(Records contained in a dataset)

= Beginning of Section =

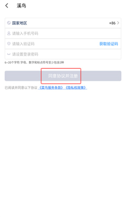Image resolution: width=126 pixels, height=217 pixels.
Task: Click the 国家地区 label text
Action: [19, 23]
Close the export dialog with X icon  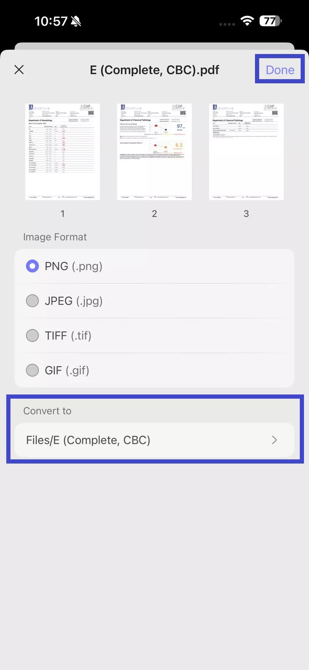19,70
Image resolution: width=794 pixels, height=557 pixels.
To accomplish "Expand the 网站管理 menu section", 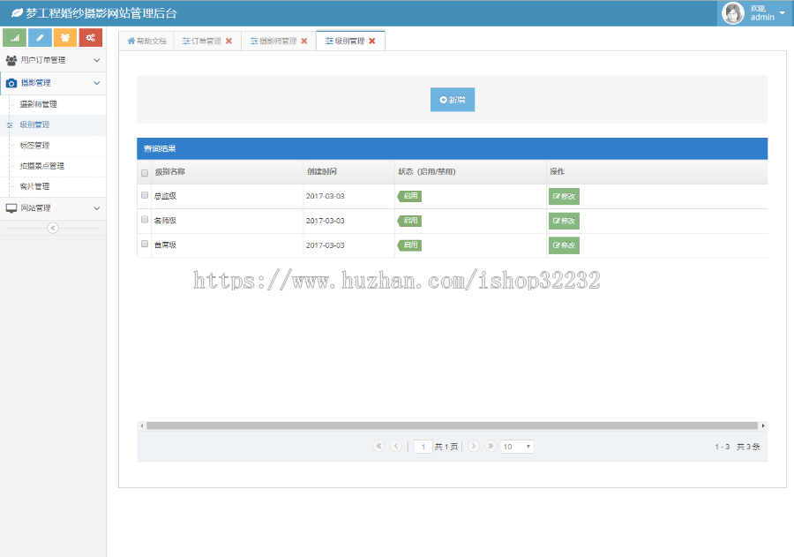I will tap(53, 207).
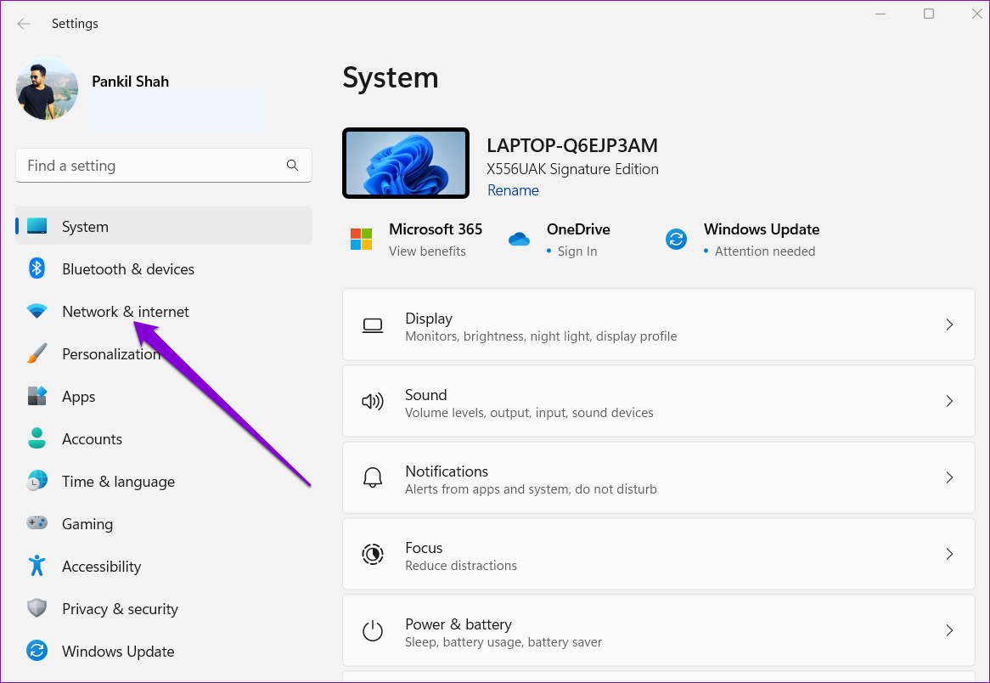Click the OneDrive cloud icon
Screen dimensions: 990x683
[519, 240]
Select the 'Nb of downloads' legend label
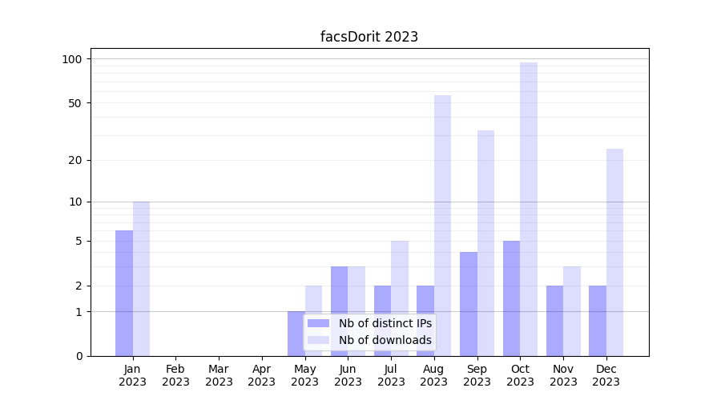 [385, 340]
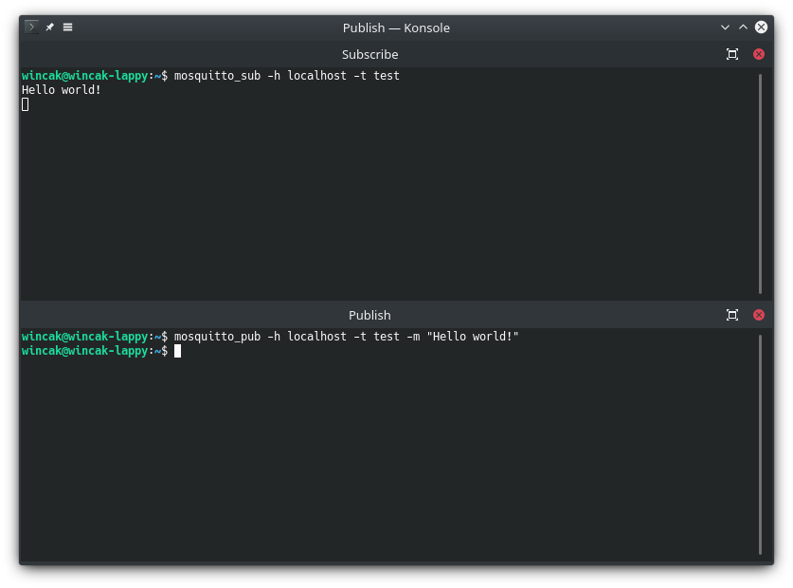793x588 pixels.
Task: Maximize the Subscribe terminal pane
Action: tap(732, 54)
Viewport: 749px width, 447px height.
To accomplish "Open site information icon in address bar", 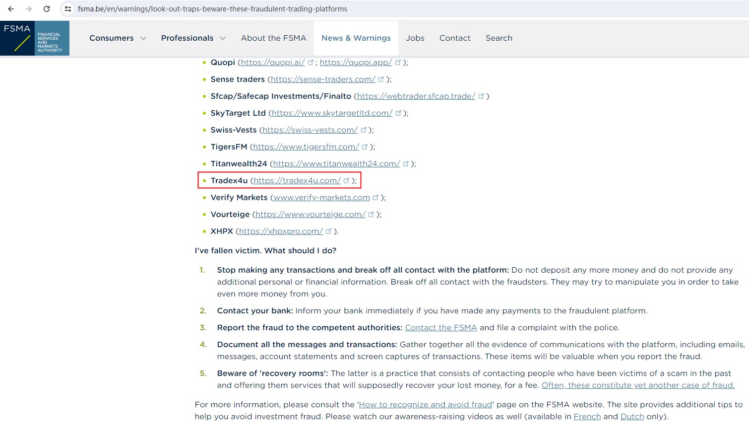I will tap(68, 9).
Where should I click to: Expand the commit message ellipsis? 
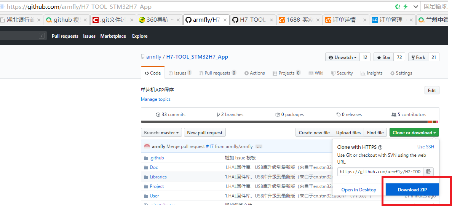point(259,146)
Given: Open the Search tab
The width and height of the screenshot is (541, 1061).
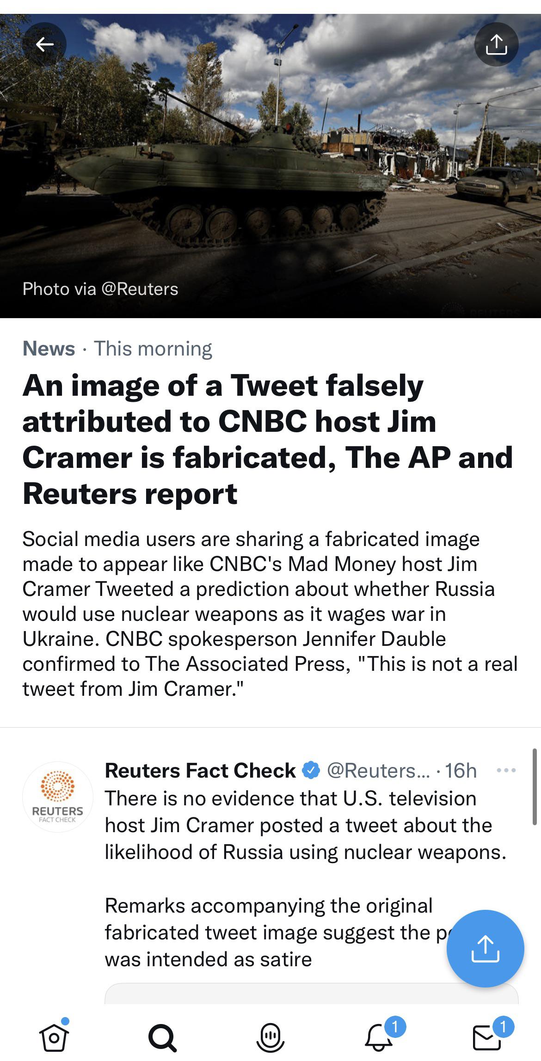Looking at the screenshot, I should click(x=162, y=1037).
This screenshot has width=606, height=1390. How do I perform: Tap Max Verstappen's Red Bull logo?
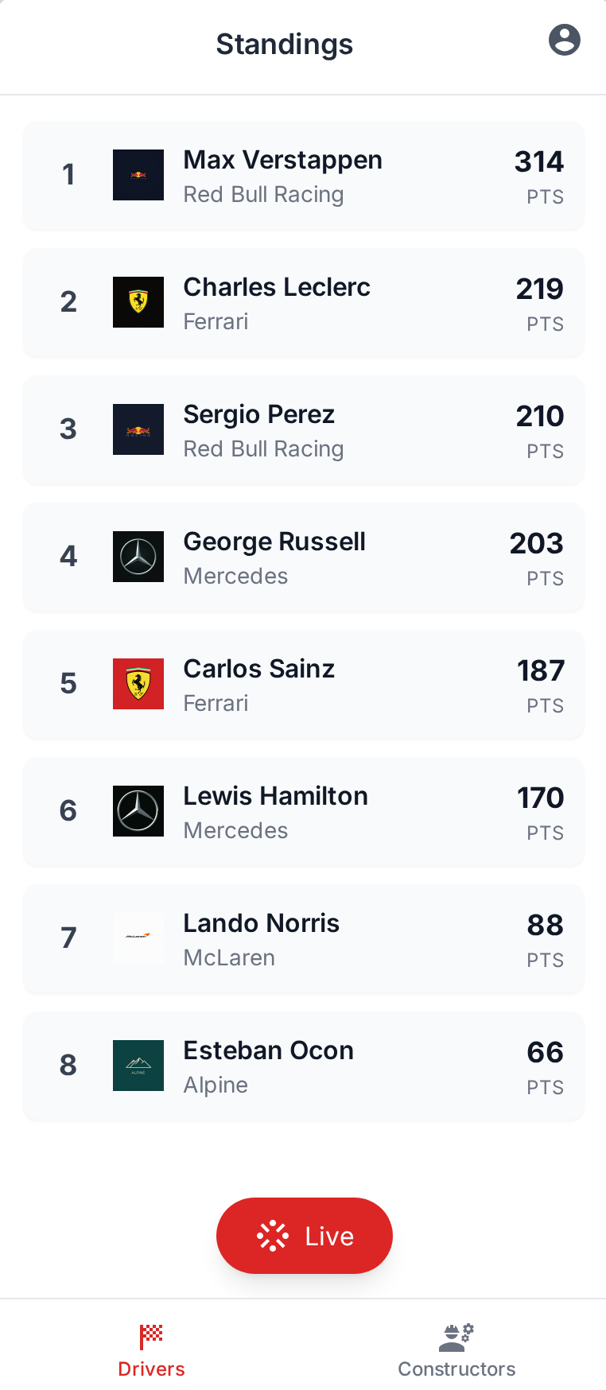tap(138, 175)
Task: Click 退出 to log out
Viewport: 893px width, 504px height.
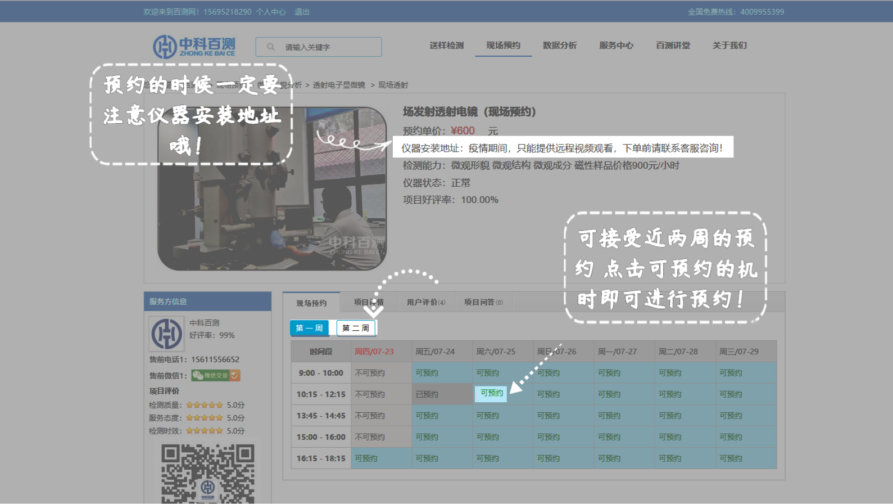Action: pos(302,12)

= End of Section =

- Task instructions -
Once the pictures are set aside, what is needed is the lines from the line with "Task: Click 退出 to log out" through the end of the data, written out exactly and alone.

- Task result -
Task: Click 退出 to log out
Viewport: 893px width, 504px height.
Action: pos(302,12)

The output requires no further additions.